A Karachi è una calda serata di novembre. Dietro le quinte dell'esclusivo centro ricreativo del ministero della Difesa sulla spiaggia del Mar Arabico, a mezz'ora dal centro, la top model Nadia Hussein sta ritoccando il suo rossetto e gli stilisti infilando l'ultima spilla da balia per la sfilata di moda.
Nello stesso istante, nel cuore della metropoli, le guardie del dipartimento di investigazione criminale sono assalite dagli spari di una decina di terroristi a bordo di due camionette imbottite di esplosivo. Vicino al mare si alza il sipario e i cantanti Shahzad Roy e Hadiqa Kiyani aprono la collezione di Asifa and Nabeel. In centro i terroristi sunniti di Lashkar-i-Jhangvi sfondano il cancello d'ingresso e con mille chili di esplosivo polverizzano gli edifici della polizia e sventrano le palazzine di centinaia di famiglie. Da una parte scrosciano gli applausi, dall'altra le grida di dolore ammutoliscono il frastuono dei clacson.
Guerra e lusso: questo è il doppio volto della quotidianità in Pakistan. "Questa non è la nostra guerra, ci è imposta", spiega durante il ricevimento nella sua villa subito dopo la sfilata Rehan Saigol: "Ma la vita continua e la gente deve trovare il modo di guadagnare e di mangiare".

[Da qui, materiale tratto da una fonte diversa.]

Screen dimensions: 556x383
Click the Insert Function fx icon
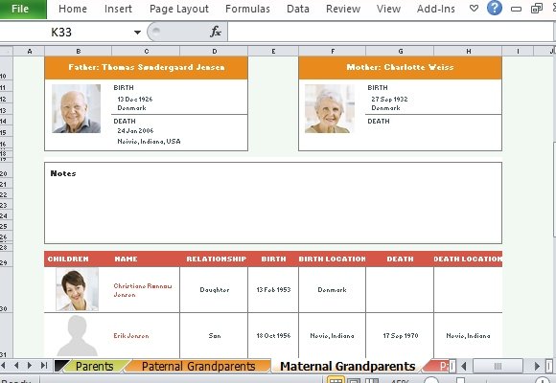tap(216, 32)
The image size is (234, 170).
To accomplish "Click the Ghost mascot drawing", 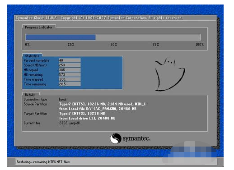I will (170, 74).
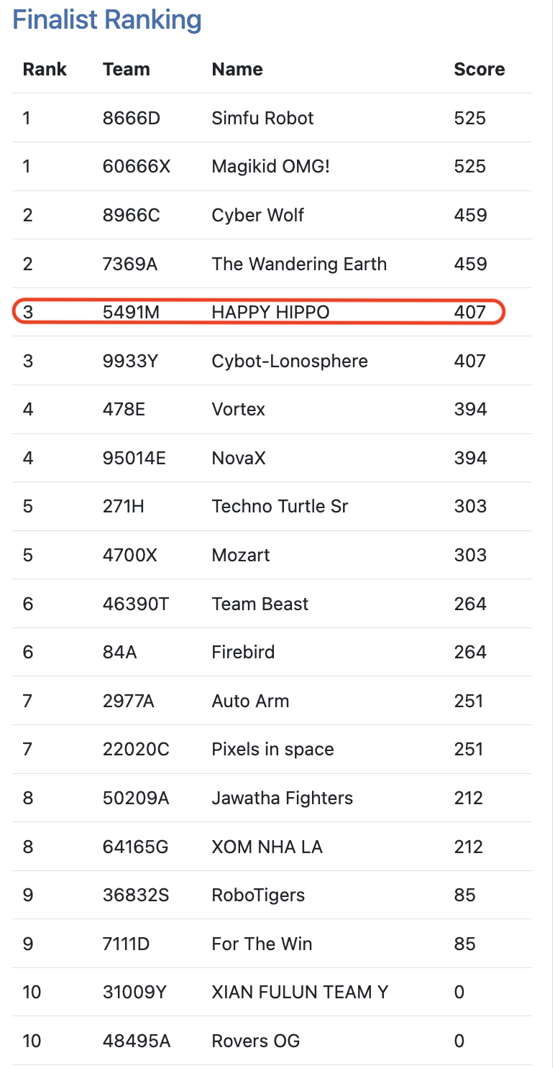The height and width of the screenshot is (1068, 555).
Task: Select Pixels in space entry
Action: pos(272,750)
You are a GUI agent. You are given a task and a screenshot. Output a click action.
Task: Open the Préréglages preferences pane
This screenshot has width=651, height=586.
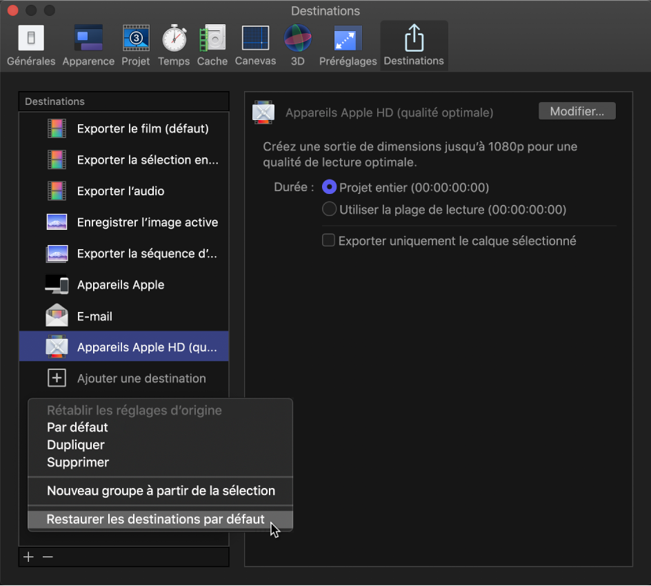tap(348, 46)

In un Paese in cui il settore tessile compone il 60 per cento delle esportazioni e oltre un terzo del Pil, le sfilate di moda organizzate da due diverse associazioni di Lahore e di Karachi sono l'occasione per celebrare la tradizione artigianale del Paese ed esplorare nuove vie di reddito. Non è facile. Un terzo dei 180 milioni di pachistani vive al di sotto della soglia di povertà, e gli altri due terzi, con l'eccezione di un milione di ultra ricchi, non solo non potrà mai permettersi un abito firmato da un designer pakistano (prezzo medio, 200 euro), ma non ha nessuna idea di cosa voglia dire la parola moda al di fuori di shalwar kamiiz, l'abito tradizionale, composto da ampi pantaloni sotto una lunga camicia.
Così alcuni giovani rampolli delle famiglie bene si sono lanciati nel design. "Perché non sfruttare quello che la nostra gente sa fare da secoli e trasformarlo in qualcosa di moderno?" spiega Kamiar Rokni. Certo, come clienti principali hanno il giro allargato di amici, e il fulcro delle vendite è ancora dato dai tradizionali abiti da sposa. Ma qualcosa si sta muovendo, e c'è chi non disdegna di strizzare l'occhio ai consumatori occidentali. "Ho disegnato per la prima volta una collezione che può piacere alle donne d'Occidente per potere vendere anche all'estero", spiega Sahar Atif, la creatrice del marchio Saair: "Sono diventata designer per dare lavoro alle donne dei villaggi". In un Paese dove il due per cento della popolazione detiene tre quarti della ricchezza, quello che è un lusso di pochi offre posti di lavoro a chi non avrebbe altra opportunità. "A ogni milione di dollari di esportazioni corrisponde un milione di persone in grado di sfamarsi", spiega Tariq Puri, il capo dell'Autorità pakistana per lo sviluppo del commercio.
Alcuni compratori europei, indiani e arabi hanno cominciato a prendere posto ai lati della passerella. "Ci sono molti spunti interessanti", spiega Sonja Noel, una buyer belga: "Soprattutto adesso che il tessile in Europa è in declino, il Pakistan, con la sua tradizione e il bassissimo costo del lavoro, ha un ottimo potenziale". Talebani a parte. O forse no. Tra gli stilisti più acclamati dell'evento c'era Mohsin, ventenne appena uscito dalla scuola di Lahore, che ha vestito le modelle prima in lunghi chador neri e poi con giacche di velluto marrone che terminano in sacchi colorati, modellati su quelli di sabbia dei posti di blocco. "Sono il figlio della seconda moglie di un imam di Quetta", il quartier generale dei seguaci del mullah Omar, "e voglio diventare uno stilista di successo".